JuliaAI/MLJ.jl

Failed to use TunedModel with precomputed-SVM

KeishiS opened this issue · 2 comments

First of all, thank you for the great work you're doing in maintaining this project. I encoutered what seems to be a bug when attempting to use a support vector classifier with a precomputed Gram matrix, while performing hyperparameter tuning using TunedModel. I would like to submit a pull request to address the issue, but I'm unsure which part of the codebase needs modification.
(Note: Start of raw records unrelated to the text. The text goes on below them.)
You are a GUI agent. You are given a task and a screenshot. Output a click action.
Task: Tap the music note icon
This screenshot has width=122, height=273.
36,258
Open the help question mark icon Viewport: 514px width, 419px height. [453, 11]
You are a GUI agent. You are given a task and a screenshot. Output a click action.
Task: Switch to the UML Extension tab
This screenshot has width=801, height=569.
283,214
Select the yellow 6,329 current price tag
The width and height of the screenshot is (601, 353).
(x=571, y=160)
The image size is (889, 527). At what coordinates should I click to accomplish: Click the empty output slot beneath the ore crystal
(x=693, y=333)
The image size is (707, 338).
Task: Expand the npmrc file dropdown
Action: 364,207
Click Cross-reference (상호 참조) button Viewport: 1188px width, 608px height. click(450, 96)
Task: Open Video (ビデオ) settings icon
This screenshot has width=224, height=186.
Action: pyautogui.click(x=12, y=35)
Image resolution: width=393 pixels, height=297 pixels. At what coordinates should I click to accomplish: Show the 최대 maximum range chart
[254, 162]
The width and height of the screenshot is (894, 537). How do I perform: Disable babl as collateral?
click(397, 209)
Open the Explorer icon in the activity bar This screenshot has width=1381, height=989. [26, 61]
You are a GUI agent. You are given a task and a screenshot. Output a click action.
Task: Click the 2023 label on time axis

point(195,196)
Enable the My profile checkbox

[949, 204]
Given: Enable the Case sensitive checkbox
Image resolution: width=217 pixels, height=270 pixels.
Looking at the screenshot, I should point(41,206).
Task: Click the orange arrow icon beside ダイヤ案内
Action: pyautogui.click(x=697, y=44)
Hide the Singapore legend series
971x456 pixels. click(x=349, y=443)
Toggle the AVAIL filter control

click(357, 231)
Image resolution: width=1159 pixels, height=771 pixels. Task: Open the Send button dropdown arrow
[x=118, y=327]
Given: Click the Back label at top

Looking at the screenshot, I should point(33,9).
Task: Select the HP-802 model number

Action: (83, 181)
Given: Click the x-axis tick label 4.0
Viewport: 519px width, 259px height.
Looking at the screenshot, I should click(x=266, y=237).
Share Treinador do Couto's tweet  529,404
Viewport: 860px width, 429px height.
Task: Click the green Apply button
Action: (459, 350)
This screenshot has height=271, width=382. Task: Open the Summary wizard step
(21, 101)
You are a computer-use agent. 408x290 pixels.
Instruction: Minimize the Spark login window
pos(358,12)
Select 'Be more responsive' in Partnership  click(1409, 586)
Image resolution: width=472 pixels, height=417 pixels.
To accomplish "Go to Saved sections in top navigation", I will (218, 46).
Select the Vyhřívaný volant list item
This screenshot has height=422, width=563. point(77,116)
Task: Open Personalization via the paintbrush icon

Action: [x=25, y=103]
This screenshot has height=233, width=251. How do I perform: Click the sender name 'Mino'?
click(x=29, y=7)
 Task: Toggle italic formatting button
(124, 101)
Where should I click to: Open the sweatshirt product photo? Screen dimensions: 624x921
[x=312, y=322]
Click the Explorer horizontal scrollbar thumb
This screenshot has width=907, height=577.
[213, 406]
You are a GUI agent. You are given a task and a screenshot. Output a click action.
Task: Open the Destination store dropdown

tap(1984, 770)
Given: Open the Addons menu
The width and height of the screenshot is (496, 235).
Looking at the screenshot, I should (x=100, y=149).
Any advice would be greatly appreciated.

Describe the bug
When performing parameter search with TunedModel on an SVM with a precomputed kernel, the data splitting is not carried out properly.

To Reproduce

#%%
using MLJ, MLJBase
using MLJScikitLearnInterface
using LinearAlgebra
SVMClassifier = @load SVMClassifier pkg = MLJScikitLearnInterface

#%% Create toy data
using Random, Distributions
θ₀ = rand(Uniform(0, 2π), 100)
X₀ = 0.5 .* [cos.(θ₀) sin.(θ₀)] .+ (randn(100, 2) .* 0.12)
y₀ = zeros(Int, 100)

θ₁ = rand(Uniform(0, 2π), 100)
X₁ = [cos.(θ₁) sin.(θ₁)] .+ (randn(100, 2) .* 0.12)
y₁ = ones(Int, 100)

n = 200
X = vcat(X₀, X₁)
y = MLJBase.categorical(vcat(y₀, y₁))
gmat = [
    exp(-norm(X[i, :] - X[j, :]) * 0.1)
    for i in 1:n, j in 1:n
]

#%%
model = SVMClassifier(kernel="precomputed")
tuning_model = TunedModel(
    model=model,
    range=range(model, :C; lower=0.01, upper=1000, scale=:log),
    measure=accuracy
)
mach = machine(tuning_model, gmat, y)
fit!(mach)

Expected behavior

During the process of searching for the best params, the Gram matrix gmat is divided into training data and test data. We expect gmat[train_idx, train_idx] and gmat[test_idx, train_idx] to be created. However, the current code splits it into gmat[train_idx, :] and gmat[test_idx, :]. This operation is executed in the fit_and_extract_on_fold function in MLJBase.jl/src/resampling.jl.

Versions

  • julia 1.10.5
  • MLJ v0.20.0
  • MLJBase v1.7.0
  • MLJScikitLearnInterface v0.7.0

I would be grateful for any advice on how to approach solving this issue. Thank you for taking the time to read and consider this matter!

Thanks @KeishiS for the positive feedback and for posting.

I'm afraid, that when MLJTuning (or evaluate!) resamples it has no way of knowing it is supposed to also apply the resampling to some hyperparameter.

It looks like you may have better luck with the LIBSVM version of the model (also provided an MLJ interface). In this case you can pass a kernel function rather than an explicit matrix, which won't suffer this issue, right? Would this suit your purpose?


For the record, it is theoretically possible to fix the sk-learn API. The proper interface point for "metadata" that needs to be resampled is to pass it along with the data. So, a corrected workflow would look something like

mach = machine(SVC(), X, y, kernel)  
evaluate!(mach, resampling=...)

To implement this would require also adding a "data front end" to the MLJ interface, to articulate exactly how the resampling is to be done, because the default resampling of arrays (just resample the rows) doesn't work in this case.

Unfortunately, the MLJ sk-learn interfaces are created with a lot of metaprogramming and are therefore difficult to customise. So a fix here would be complicated.

cc @tylerjthomas9

Thank you for your reply! 😄

I wasn't familiar with the concept of a "data front end", so I'll take some time to study the information at the link you provided.

While the example code creates a gram matrix from simple toy data, I'm currently considering using a graph kernel where processing multiple graphs in parallel would be more efficient. That's why I was hoping to use it as a precomputed kernel if possible. I appreciate your suggestion of the LIBSVM. I'll try it.

Based on the information you've provided, I'll think about whether there might be a good alternative approach. For now, I'll close this issue. Thank you very much for taking the time to address my concerns.